What you need to do: Check every line of the entries for "computer", and copy the lines that hold it.

=-=-=

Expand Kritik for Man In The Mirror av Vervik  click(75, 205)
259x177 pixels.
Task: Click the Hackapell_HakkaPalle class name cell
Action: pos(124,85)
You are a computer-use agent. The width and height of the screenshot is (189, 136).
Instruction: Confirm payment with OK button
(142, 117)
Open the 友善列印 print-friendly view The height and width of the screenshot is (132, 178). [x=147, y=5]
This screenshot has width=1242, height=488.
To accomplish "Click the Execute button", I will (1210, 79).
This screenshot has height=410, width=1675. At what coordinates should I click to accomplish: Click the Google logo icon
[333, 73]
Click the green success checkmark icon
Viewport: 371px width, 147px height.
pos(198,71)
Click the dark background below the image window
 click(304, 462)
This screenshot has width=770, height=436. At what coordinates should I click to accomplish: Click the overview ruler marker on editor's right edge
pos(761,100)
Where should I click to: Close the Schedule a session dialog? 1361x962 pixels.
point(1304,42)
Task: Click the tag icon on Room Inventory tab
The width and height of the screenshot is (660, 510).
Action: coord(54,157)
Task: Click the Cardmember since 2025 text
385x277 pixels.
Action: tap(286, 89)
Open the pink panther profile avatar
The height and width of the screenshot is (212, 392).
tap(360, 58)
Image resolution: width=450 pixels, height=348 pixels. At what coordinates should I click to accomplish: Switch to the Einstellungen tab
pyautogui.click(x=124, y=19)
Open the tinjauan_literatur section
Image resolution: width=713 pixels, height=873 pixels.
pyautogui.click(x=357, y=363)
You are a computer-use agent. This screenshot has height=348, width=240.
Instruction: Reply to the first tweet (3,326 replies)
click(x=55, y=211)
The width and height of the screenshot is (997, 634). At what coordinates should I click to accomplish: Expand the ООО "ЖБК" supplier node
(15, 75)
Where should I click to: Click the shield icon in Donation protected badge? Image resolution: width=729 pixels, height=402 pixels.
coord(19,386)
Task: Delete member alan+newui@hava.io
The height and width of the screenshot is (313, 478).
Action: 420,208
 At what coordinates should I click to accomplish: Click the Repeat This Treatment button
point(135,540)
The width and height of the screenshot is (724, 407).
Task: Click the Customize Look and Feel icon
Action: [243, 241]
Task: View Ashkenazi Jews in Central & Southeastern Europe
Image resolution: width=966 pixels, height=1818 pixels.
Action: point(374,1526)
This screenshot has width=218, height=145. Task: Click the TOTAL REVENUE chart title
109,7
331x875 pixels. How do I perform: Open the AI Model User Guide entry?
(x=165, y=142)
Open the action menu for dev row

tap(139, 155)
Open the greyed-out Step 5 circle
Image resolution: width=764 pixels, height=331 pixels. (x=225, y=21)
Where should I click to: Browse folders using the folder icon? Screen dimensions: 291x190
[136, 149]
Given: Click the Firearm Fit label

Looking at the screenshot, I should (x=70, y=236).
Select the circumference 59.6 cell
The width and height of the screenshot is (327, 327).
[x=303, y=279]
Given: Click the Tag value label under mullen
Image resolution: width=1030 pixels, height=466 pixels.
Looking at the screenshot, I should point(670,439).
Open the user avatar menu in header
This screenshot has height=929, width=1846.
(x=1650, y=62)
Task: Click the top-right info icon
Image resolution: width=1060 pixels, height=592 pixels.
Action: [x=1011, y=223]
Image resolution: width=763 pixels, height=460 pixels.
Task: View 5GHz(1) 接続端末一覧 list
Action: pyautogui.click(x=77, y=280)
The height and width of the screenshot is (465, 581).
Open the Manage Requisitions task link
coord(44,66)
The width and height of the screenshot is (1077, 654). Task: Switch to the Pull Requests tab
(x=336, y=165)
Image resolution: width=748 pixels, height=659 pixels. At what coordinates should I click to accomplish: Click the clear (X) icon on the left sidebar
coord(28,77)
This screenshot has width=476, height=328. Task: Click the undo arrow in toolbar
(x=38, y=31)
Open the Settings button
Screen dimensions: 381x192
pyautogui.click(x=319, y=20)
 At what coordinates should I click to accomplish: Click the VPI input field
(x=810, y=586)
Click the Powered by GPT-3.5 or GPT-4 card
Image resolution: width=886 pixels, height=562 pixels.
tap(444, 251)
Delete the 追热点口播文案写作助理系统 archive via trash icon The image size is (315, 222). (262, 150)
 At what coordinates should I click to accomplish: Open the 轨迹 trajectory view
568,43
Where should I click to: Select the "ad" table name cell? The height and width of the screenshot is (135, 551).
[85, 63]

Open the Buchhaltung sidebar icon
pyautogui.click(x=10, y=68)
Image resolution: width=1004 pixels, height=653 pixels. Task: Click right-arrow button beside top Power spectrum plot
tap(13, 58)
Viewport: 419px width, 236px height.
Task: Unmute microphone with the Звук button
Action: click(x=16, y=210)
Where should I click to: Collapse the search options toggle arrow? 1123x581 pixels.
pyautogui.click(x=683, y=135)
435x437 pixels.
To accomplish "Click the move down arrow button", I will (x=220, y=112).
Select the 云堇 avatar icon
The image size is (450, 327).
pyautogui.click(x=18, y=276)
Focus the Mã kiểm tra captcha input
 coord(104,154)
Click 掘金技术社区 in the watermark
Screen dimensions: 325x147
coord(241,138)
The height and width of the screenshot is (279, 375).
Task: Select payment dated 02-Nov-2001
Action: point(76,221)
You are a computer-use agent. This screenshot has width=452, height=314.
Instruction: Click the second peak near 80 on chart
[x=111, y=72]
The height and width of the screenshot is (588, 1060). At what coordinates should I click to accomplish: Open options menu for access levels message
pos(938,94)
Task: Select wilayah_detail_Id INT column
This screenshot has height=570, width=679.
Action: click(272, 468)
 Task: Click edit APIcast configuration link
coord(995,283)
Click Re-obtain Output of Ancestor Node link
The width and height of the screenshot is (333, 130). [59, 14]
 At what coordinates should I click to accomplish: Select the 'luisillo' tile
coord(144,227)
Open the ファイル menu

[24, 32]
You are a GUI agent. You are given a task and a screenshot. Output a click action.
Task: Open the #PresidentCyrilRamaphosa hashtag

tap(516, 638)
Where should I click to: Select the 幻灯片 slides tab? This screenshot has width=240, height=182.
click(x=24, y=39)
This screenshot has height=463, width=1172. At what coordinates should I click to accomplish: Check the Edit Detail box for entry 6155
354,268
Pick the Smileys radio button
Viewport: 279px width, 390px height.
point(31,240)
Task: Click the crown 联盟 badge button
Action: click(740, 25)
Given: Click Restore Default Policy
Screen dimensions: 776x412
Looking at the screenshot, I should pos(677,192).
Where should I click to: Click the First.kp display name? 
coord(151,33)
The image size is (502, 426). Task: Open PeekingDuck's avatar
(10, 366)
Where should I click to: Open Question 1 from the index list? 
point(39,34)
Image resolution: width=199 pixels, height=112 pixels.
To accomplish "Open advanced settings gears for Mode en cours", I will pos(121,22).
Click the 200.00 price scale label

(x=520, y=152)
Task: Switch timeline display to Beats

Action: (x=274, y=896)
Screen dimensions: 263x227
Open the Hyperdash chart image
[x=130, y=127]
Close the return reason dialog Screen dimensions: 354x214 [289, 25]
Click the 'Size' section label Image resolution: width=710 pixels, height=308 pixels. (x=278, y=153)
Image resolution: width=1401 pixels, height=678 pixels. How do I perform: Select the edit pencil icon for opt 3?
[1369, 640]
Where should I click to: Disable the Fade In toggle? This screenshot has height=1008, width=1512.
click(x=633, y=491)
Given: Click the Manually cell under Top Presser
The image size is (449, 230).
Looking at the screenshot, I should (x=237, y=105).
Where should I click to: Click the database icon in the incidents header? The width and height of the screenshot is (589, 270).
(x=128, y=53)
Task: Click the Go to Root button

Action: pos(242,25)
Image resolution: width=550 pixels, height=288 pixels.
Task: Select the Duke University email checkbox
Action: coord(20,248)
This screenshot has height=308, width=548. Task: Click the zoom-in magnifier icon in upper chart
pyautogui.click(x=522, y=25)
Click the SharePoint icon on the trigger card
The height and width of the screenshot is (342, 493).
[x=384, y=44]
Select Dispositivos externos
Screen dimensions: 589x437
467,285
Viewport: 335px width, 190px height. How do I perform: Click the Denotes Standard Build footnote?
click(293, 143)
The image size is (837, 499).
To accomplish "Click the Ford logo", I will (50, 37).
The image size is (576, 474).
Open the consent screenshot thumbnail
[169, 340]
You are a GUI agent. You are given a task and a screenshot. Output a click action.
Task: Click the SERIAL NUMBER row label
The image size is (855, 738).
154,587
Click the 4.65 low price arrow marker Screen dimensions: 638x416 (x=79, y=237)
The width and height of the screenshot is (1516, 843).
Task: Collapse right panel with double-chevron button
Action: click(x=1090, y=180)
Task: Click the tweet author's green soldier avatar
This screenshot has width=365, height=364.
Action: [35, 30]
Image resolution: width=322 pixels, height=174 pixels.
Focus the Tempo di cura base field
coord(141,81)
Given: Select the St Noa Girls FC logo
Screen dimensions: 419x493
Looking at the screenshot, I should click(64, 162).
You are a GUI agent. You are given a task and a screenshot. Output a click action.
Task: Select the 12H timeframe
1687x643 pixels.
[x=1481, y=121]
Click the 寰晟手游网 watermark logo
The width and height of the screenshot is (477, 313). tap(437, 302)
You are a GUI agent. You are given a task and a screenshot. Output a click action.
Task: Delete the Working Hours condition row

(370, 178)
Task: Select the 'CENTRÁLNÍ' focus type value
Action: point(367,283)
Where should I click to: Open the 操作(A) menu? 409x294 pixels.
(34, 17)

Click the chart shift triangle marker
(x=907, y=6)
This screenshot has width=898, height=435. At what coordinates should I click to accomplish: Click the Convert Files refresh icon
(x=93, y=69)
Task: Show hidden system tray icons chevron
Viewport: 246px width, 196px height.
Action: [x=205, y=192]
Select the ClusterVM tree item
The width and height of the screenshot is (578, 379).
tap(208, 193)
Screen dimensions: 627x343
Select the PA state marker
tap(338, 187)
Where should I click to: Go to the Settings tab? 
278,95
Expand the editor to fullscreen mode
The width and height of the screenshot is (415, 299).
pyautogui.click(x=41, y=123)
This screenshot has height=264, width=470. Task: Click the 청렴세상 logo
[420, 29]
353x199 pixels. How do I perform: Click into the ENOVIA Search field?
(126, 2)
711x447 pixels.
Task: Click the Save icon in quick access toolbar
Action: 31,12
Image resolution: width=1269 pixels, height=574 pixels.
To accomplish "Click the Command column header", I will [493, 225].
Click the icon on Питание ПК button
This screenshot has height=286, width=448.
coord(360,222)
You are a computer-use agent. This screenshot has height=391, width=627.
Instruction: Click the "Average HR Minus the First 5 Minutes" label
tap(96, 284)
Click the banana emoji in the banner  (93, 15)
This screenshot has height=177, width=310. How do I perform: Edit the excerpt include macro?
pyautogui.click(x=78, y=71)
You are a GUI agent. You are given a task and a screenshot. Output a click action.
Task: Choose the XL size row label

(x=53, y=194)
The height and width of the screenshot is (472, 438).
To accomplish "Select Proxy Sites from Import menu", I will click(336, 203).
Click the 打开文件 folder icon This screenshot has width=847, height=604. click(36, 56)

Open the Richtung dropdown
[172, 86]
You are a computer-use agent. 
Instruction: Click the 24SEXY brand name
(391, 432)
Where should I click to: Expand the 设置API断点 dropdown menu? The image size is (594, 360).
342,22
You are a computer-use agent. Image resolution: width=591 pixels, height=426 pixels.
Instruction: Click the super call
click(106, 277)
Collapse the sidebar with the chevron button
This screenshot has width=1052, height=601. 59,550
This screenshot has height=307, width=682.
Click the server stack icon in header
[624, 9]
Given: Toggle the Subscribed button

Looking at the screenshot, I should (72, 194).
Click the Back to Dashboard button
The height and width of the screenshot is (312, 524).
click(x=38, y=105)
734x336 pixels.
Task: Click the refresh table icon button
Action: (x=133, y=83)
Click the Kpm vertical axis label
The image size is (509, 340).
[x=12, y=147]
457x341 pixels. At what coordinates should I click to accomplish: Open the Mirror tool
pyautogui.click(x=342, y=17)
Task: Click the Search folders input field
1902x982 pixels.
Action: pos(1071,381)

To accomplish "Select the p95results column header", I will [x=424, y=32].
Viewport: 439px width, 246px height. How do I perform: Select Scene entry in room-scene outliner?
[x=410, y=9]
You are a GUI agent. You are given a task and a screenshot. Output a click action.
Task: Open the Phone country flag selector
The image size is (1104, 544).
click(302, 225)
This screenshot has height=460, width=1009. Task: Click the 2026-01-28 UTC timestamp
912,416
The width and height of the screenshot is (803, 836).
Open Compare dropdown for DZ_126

=-=-=

Your solution:
You are a computer-use agent. The width and height of the screenshot is (189, 136).
You are a computer-use agent. This screenshot has height=348, width=240.
You are a computer-use agent. This screenshot has width=452, height=314.
You are a computer-use agent. This screenshot has height=391, width=627.
You are a computer-use agent. 
You are a computer-use agent. Image resolution: width=591 pixels, height=426 pixels.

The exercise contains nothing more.